La libertà della fatica e la fatica del rematore

Il 16 gennaio  2012  l'ufficio  di  sorveglianza  di  Firenze  ha  firmato  il  provvedimento  di  fine  pena  per Adriano Sofri.
Ero da poco studente all' Accademia di Belle Arti di Firenze,  quando appresi che il professore del corso speciale di Teoria e Metodo dei Mass-Media, sarebbe stato Adriano Sofri.

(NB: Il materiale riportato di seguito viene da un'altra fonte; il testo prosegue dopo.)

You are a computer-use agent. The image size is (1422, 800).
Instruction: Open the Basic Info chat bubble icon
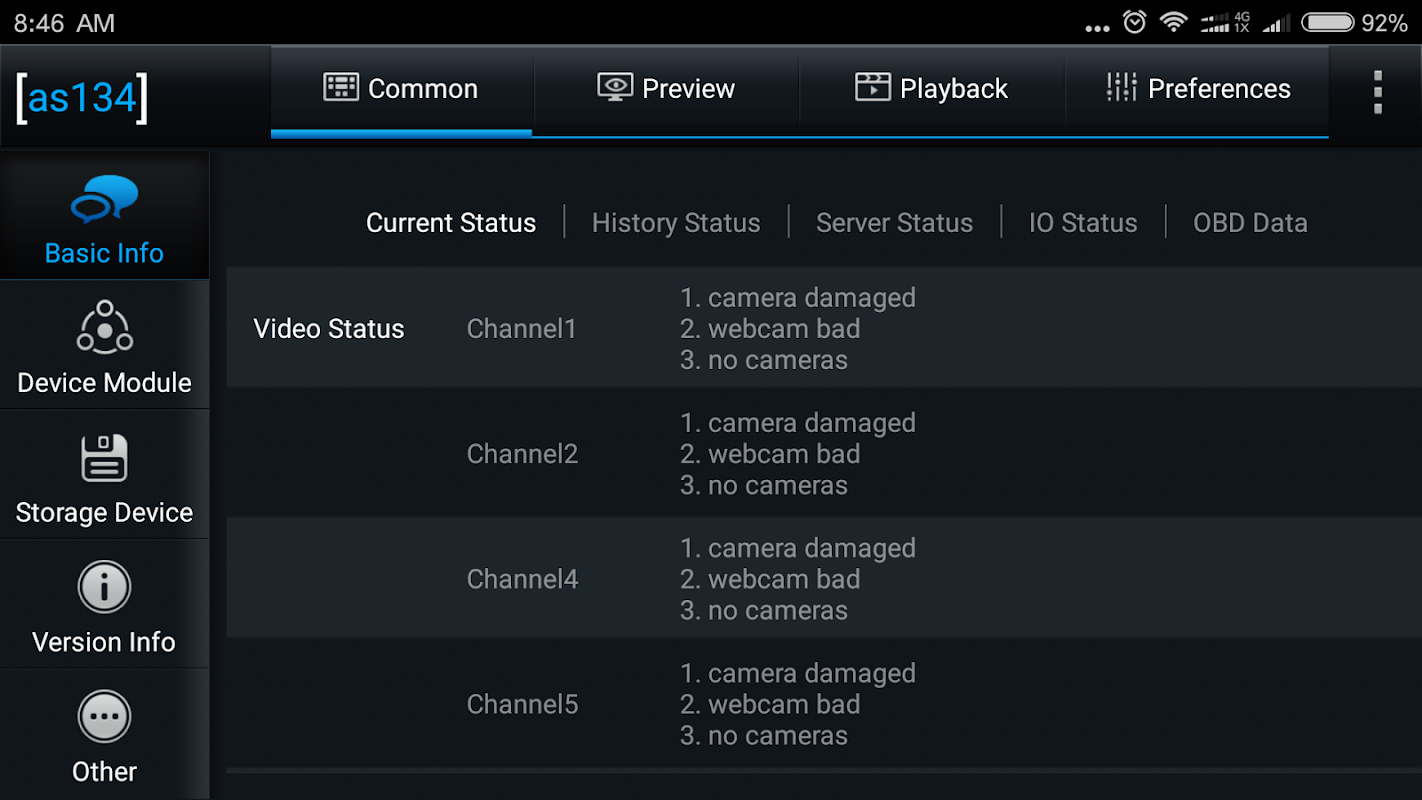click(104, 199)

Cercai di racimolare quelle poche e confuse immagini che quel nome mi evocava ma in un primo istante non arrivai a nulla che non fosse ancora troppo evanescente, ancora troppo confuso. A soccorrermi però, fu il fatto che, proprio in quel periodo, di Sofri si stavano occupando in modo massiccio le televisioni e i giornali di tutt'Italia, perchè si era tornati a fare luce su una triste vicenda del passato, su un fatto di cronaca di molti anni prima, avvenuto nel 1972, che sembrava avere, appunto, delle implicazioni con Sofri. Questo fatto ebbe allora, e continuò ad avere per molto tempo ancora, una vasta eco nella nostra nazione. Si trattava del caso che prese il nome dal commissario di polizia che purtroppo vi perse la vita: Luigi Calabresi. A sua volta il nome del commissario Calabresi era associato a quello di Giuseppe Pinelli, e quindi, inevitabilmente anche alla  scomparsa di quest'ultimo. Sia chiaro fin dall'inizio, e a scanso di equivoci, che io ritengo il commissario Calabresi innocente delle accuse che gli furono mosse circa la scomparsa di Giuseppe Pinelli, e che lo ritengo una vittima della situazione. Ma qui apro una parentesi per dire che sento il bisogno di circoscrivere il raggio dei miei discorsi, che altrimenti mi porterebbero verso strade troppo lontane, strade che altri più legittimamente e con maggior pertinenza di me potrebbero percorrere. Questi fatti sono piuttosto lontani dalla mia vita personale, dalla mia esperienza vissuta, perchè quella che offro alla lettura è essenzialmente la storia di una tribolazione interiore molto personale e soggettiva, direi autobiografica, per arrivare ad una  personale lettura di vicende che, ancorchè legate al passato, per me, tuttavia partivano da lì, dal ritorno in prima pagina di questi eventi, dall'incontro con Sofri. Chiusa parentesi.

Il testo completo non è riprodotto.